Wolfert earned a spot on the squad in 2006, and Mizzou single season records for field goals (18), points by a kicker (99), consecutive PATs (45) and field goal percentage (90%). In 2007 he was awarded with a sholarship, and set the all-time Mizzou single-season scoring record with 130 points on 21 field goals and 67 extra points. In 2008, Wolfert completed his collegiate career by breaking his own scoring record, scoring 133 points on 20 field goals and 73 extra point attempts.

Ressel took over in 2009, and didn’t miss a beat. He made 26-of-27 field goals and 39-of-30 PATs, setting a new single-season record for the NCAA best combined kick accuracy (98.5%). He also led the NCAA in field goal percentage and earned First Team All-American honors. In 2010, Ressel hit 17 field goals, 45 extra points, and was a Lou Groza Award Semifinalist, as he also was in 2009.

Baggett took the helm in 2012 following Ressel’s graduation, and picked up right where the former All-American left off. In his first year as a starter, Baggett nailed 14 field goals, 33 PATs, and was named to the SEC All-Freshman team. In 2013 he was even better, hitting 18 field goals and 66 PATs, and was particularly impressive from long range, making six of his eight attempts from 40-49 yards. Baggett returns in 2014 as the starter for the third straight season, and will look to improve on an already stellar career.

It is no secret that the Mizzou football program considers its members a family. That applies both in times of endearment and in times of tough love. Ultimately, everyone must be willing to make tremendous sacrifices for the good of the family. Because we ride together, fly together and die together.

As in any family, a true brotherhood in this sense, a covenant must be made. Rules and guidelines must be formulated, and then those conditions must be carried out in the real world to the best of the family’s ability. For this to be done, each individual member must learn to take on the personal challenges, standards, and promises that he must follow through on. You will always have your brothers—they are what get you through the hard times. But in the end, the only successful discipline resides within the one you have instilled with yourself.


At first, we must understand what a covenant is. A covenant is an agreement that binds people together. In the Mizzou football program, there are only two options pertaining the commitment to our Family Covenant. It is simple. You are either 100% IN, or you are 100% OUT. A life in between that is an uncertain life, an undisciplined life.

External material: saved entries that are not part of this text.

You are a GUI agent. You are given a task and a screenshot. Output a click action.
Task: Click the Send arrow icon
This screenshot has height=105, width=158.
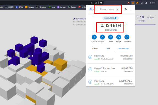coord(102,37)
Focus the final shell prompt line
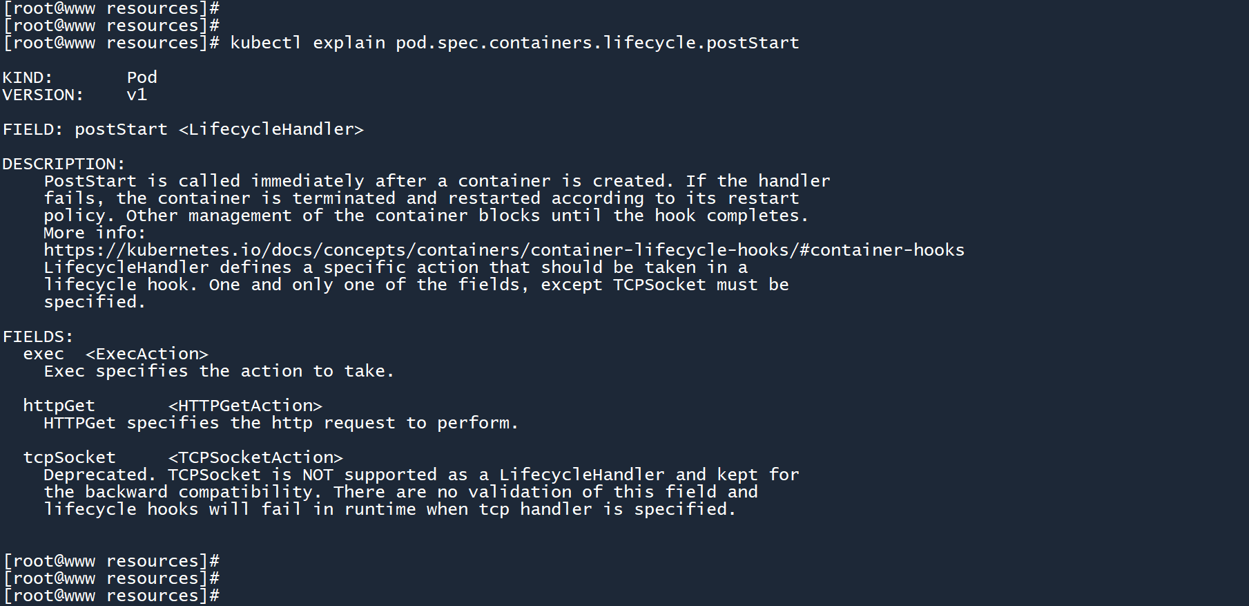This screenshot has height=606, width=1249. [x=112, y=596]
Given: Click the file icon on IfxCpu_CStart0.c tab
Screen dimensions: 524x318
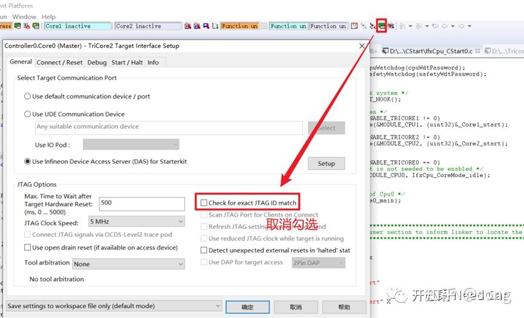Looking at the screenshot, I should [385, 51].
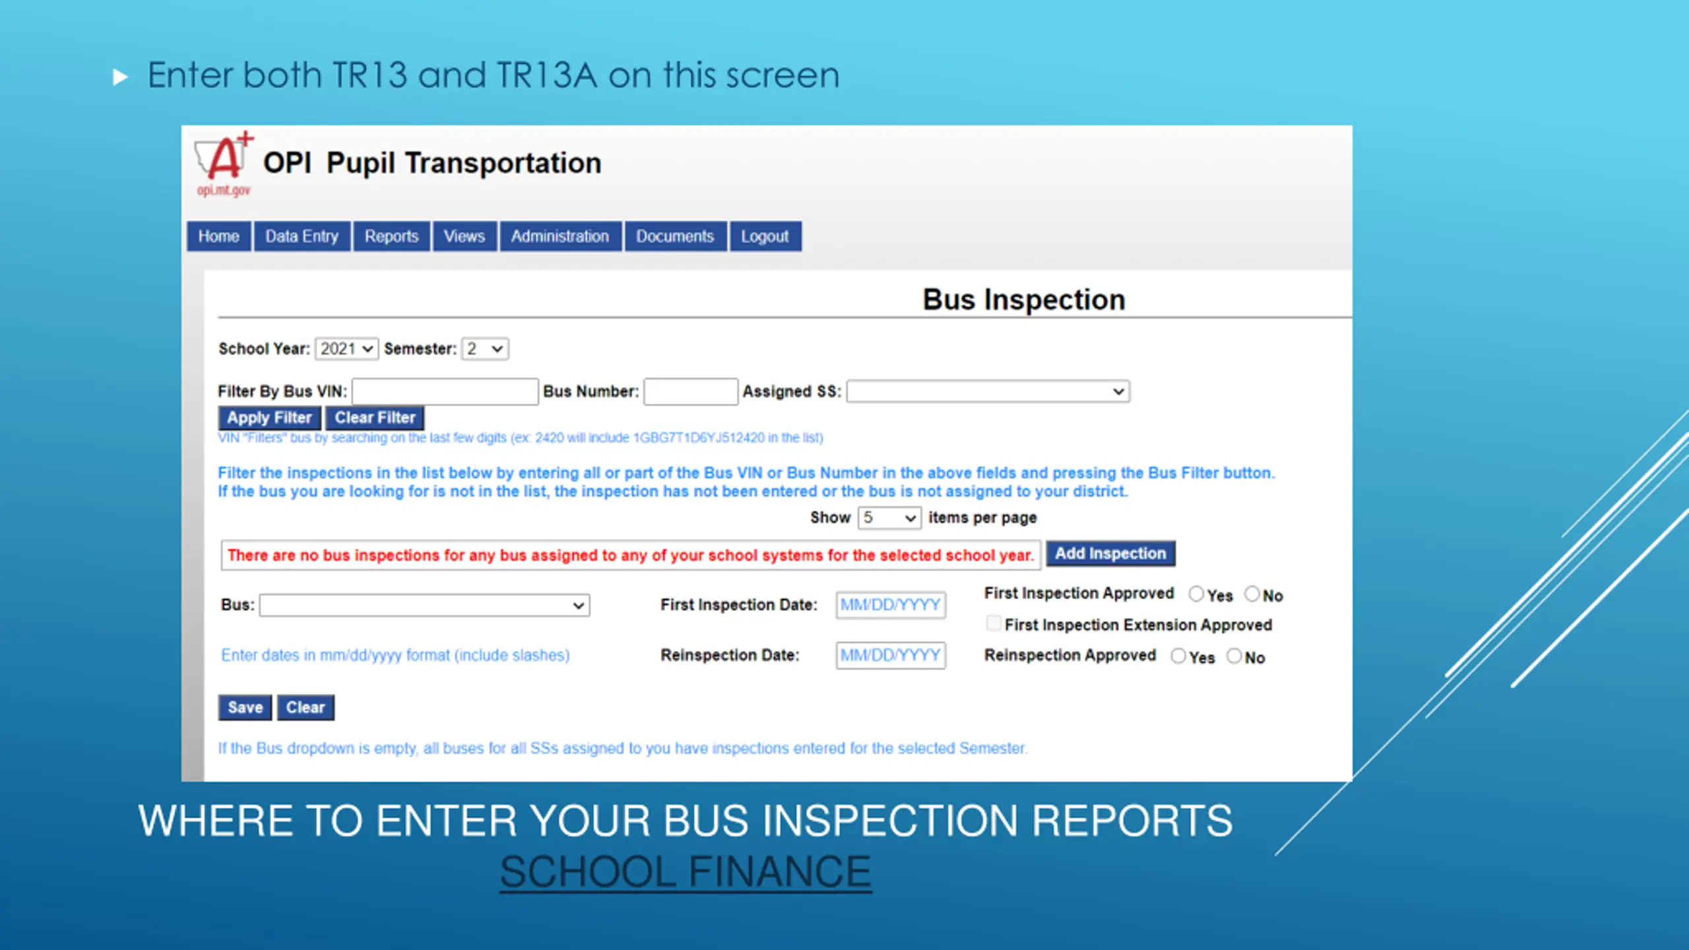Click the Add Inspection button
Screen dimensions: 1689x950
pyautogui.click(x=1110, y=554)

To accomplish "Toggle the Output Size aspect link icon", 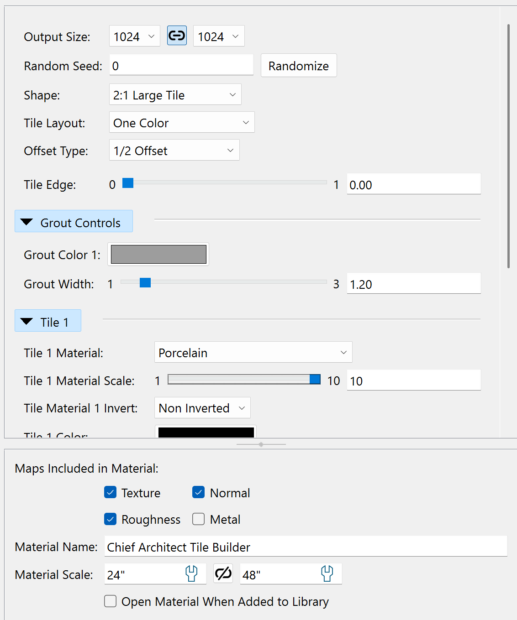I will 177,36.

Next, there is the definition of family, and it is also simple: A group of individuals related by a feeling of closeness. Yes, if it were not for athletics, you might have never come to know this program, or more importantly, this family. However, that is what makes this so special and this opportunity so great. Not only are you working hard to achieve success on the field, but you are also putting just as much work into the man off the field.

So, without further adieu, here is the Missouri Family Covenant—your covenant, if you should choose to commit to it.


  1. You are committed to excellence not only as an athlete, but also as a student-athlete. Your success and achievements are for the FAMILY.
  2. All individuals’ goals and accomplishments are secondary to the FAMILY’S success. Jealousy, selfishness and individualism are extremely destructive to the family.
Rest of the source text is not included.